* Directive A *
In the Java forum thread, on what date was Guy Reynolds's message edited?

Joined: Mar 10, 2001
Posts: 151
hi all,
String str="java";
String str1=new String(str);
String str2=new String("java");
i would like to confirm how many String objects are getting created in the above piece of code?
According to me,3 objects.
am i correct?kindly comment.
rajashree.
Guy Reynolds
Ranch Hand

Joined: Oct 27, 2000
Posts: 61
Yep 3.
"new" creates a seperate object.
If you had:
String str="java";
String str1= "java";
String str2=new String("java");
then str and str1 would reference the same object and you would only have 2 String objects.

[This message has been edited by Guy Reynolds (edited August 17, 2001).]
Christy Smith
Greenhorn

Joined: Aug 15, 2001
Posts: 26
Correct me if I am wrong.
I thought Java compiler creates a String literal (object) when it sees "java" in the statement String s = new String("java"); then, for that particular statement, two objects are created. However, since we had a statement String s = "java" before, the second "java" was not recreated, just pointed to the literal pool; therefore, only one created in this case. But if we did not have the previous statement, String s = new String("java") itself would have created two objects.

* Task inputs *

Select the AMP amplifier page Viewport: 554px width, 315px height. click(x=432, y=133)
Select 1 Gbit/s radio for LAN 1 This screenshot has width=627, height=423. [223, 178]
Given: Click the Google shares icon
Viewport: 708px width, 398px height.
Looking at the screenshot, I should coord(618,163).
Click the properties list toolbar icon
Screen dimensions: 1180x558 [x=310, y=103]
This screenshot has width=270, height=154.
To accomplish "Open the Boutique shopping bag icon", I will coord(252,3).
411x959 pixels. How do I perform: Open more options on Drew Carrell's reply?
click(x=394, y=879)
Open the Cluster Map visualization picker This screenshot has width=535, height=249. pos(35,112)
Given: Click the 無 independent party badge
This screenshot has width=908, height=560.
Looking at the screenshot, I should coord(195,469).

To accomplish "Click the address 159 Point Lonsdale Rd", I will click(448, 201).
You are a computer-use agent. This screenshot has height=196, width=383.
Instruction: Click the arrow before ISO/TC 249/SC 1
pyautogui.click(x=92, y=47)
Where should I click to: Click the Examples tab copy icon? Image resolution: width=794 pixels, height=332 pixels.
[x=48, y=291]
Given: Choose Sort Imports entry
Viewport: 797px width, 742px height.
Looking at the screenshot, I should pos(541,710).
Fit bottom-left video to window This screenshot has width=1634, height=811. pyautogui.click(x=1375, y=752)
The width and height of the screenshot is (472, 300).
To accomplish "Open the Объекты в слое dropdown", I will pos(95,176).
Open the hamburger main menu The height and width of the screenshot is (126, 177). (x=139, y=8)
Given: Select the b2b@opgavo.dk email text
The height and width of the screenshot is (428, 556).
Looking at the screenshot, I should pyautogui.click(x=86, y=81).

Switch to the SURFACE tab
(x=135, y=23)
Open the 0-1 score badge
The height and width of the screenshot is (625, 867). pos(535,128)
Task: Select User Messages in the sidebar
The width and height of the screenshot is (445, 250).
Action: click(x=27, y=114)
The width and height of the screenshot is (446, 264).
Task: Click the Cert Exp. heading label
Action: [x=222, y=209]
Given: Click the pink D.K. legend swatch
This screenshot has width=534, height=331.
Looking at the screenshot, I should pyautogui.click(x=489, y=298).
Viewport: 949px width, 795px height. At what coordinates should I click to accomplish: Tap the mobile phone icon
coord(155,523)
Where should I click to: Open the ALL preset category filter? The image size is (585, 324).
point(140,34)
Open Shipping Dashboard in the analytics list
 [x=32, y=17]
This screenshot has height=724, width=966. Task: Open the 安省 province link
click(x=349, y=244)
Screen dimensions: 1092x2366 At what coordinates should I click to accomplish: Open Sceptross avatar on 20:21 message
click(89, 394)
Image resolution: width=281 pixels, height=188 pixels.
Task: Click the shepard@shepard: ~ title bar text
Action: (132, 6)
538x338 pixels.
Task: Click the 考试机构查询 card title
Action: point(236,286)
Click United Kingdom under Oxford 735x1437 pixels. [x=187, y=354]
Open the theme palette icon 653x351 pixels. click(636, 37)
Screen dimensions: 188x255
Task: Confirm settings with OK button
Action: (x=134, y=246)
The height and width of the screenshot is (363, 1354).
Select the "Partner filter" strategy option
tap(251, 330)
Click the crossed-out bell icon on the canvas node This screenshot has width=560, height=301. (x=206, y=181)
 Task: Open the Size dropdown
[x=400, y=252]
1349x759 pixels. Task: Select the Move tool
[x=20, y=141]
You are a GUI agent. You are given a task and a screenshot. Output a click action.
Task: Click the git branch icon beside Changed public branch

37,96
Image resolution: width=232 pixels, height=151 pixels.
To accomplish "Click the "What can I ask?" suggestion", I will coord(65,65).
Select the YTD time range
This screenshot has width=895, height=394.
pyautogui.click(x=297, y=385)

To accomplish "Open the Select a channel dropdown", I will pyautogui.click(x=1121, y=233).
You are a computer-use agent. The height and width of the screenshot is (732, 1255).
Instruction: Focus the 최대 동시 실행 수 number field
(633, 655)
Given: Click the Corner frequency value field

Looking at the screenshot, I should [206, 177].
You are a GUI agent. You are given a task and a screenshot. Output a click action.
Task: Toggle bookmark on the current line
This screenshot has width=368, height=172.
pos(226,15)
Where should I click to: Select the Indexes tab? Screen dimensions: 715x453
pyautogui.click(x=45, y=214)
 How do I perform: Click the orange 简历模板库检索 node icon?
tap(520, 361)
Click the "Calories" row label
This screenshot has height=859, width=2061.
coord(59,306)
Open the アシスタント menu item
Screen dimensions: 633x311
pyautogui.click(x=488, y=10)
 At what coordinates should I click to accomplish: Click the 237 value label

* Directive B *
Retype the part of the records that runs from the very start of the records through the line containing "pyautogui.click(x=92, y=47)", including that line.

* Task result A *
August 17, 2001.

* Task result B *
Select the AMP amplifier page Viewport: 554px width, 315px height. click(x=432, y=133)
Select 1 Gbit/s radio for LAN 1 This screenshot has width=627, height=423. [223, 178]
Given: Click the Google shares icon
Viewport: 708px width, 398px height.
Looking at the screenshot, I should coord(618,163).
Click the properties list toolbar icon
Screen dimensions: 1180x558 [x=310, y=103]
This screenshot has width=270, height=154.
To accomplish "Open the Boutique shopping bag icon", I will coord(252,3).
411x959 pixels. How do I perform: Open more options on Drew Carrell's reply?
click(x=394, y=879)
Open the Cluster Map visualization picker This screenshot has width=535, height=249. pos(35,112)
Given: Click the 無 independent party badge
This screenshot has width=908, height=560.
Looking at the screenshot, I should coord(195,469).

To accomplish "Click the address 159 Point Lonsdale Rd", I will click(448, 201).
You are a computer-use agent. This screenshot has height=196, width=383.
Instruction: Click the arrow before ISO/TC 249/SC 1
pyautogui.click(x=92, y=47)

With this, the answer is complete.